Whistle from eatpoo gave me a heads up on this and I felt I should tell you guys here as well.

WHAT IS IT?
There is a new exploit out that uses WMF (windows metafile format) files to infect a computer. All you have to do to get infected is view a webpage that has the image on it, or access an infected image that is on your computer. That means the forums can be a vector for infection too. (In fact, user Blue Reptile has already been permabanned for putting the exploit in his signature.)

WHO IS VULNERABLE?
The exploit affects Firefox, Internet Explorer, and any other browser that displayes or downloads the file into the cache on the local machine. The file could also be a WMF renamed to any other image type, or possible other filetypes.
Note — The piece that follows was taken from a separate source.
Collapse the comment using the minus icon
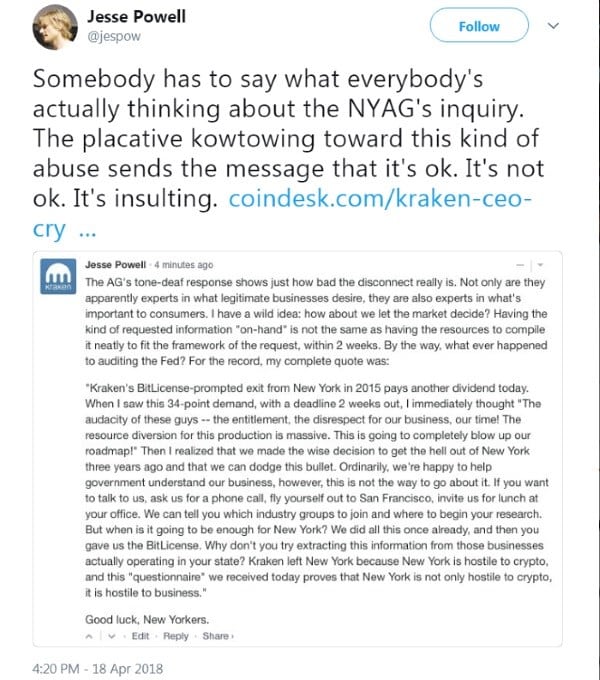Image resolution: width=600 pixels, height=680 pixels. pyautogui.click(x=520, y=265)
Anything that puts the image exploit onto your computer or opens it up in windows fax viewer or the part of windows that generates thumbnails of WMF files is a vulnerability. This means any vector that puts the image onto your computer (wget, browser, email, IM, etc) can potentially cause the problem.
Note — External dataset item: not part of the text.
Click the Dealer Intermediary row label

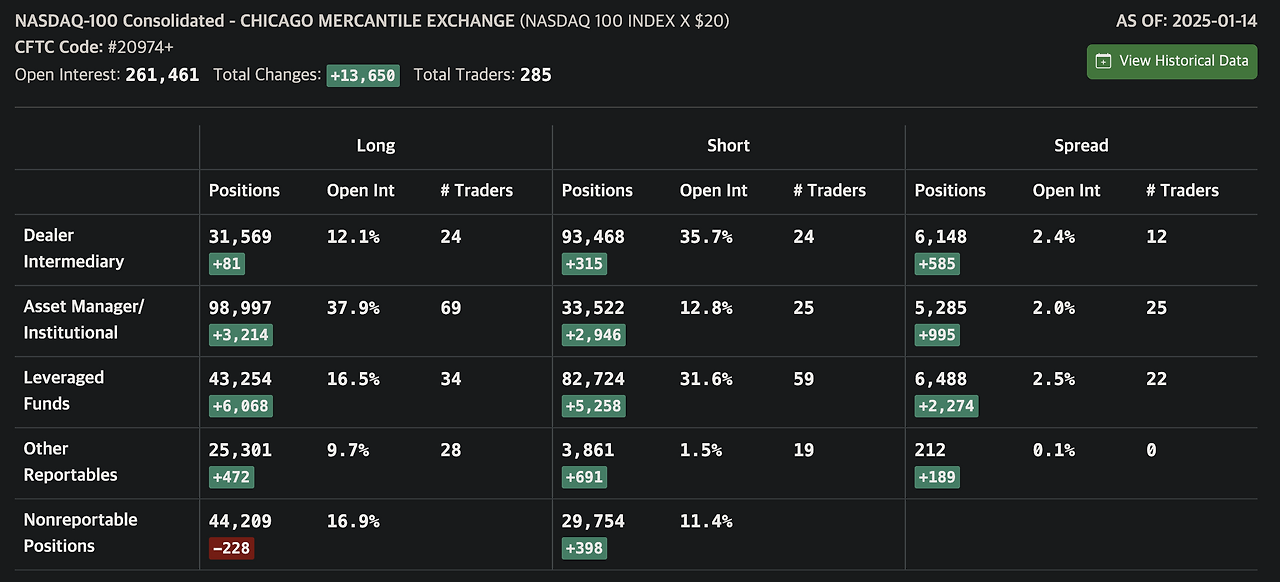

This affects anyone on Windows (98, 98SE, ME, 2000, XP, 2003). USING FIREFOX DOES NOT ELIMINATE THE RISK as the file is still downloaded to your cache in most cases, but it does reduce your chances somewhat since the image is often not displayed in the browser. But if you then interact with the file in any way (thumbnail it, Google Desktop, hover over with the mouse) that causes it to be handled by the windows subsystem responsible for WMF then you will have problems. Once again, YOU CAN BE CAUGHT BY THIS EXPLOIT EVEN IF THE IMAGE DOES NOT SHOW IN THE BROWSER. If you use Windows, your system is vulnerable.

more info: http://www.metafilter.com/mefi/47964

This is a pretty serious danger, over at eatpoo I've suggested that we disable all image posting until microsoft releases a patch, but we've not decided anything yet.

also the reason I'm not PM'ing this to a moderator or admin is because I don't know who they are on CA. sorry.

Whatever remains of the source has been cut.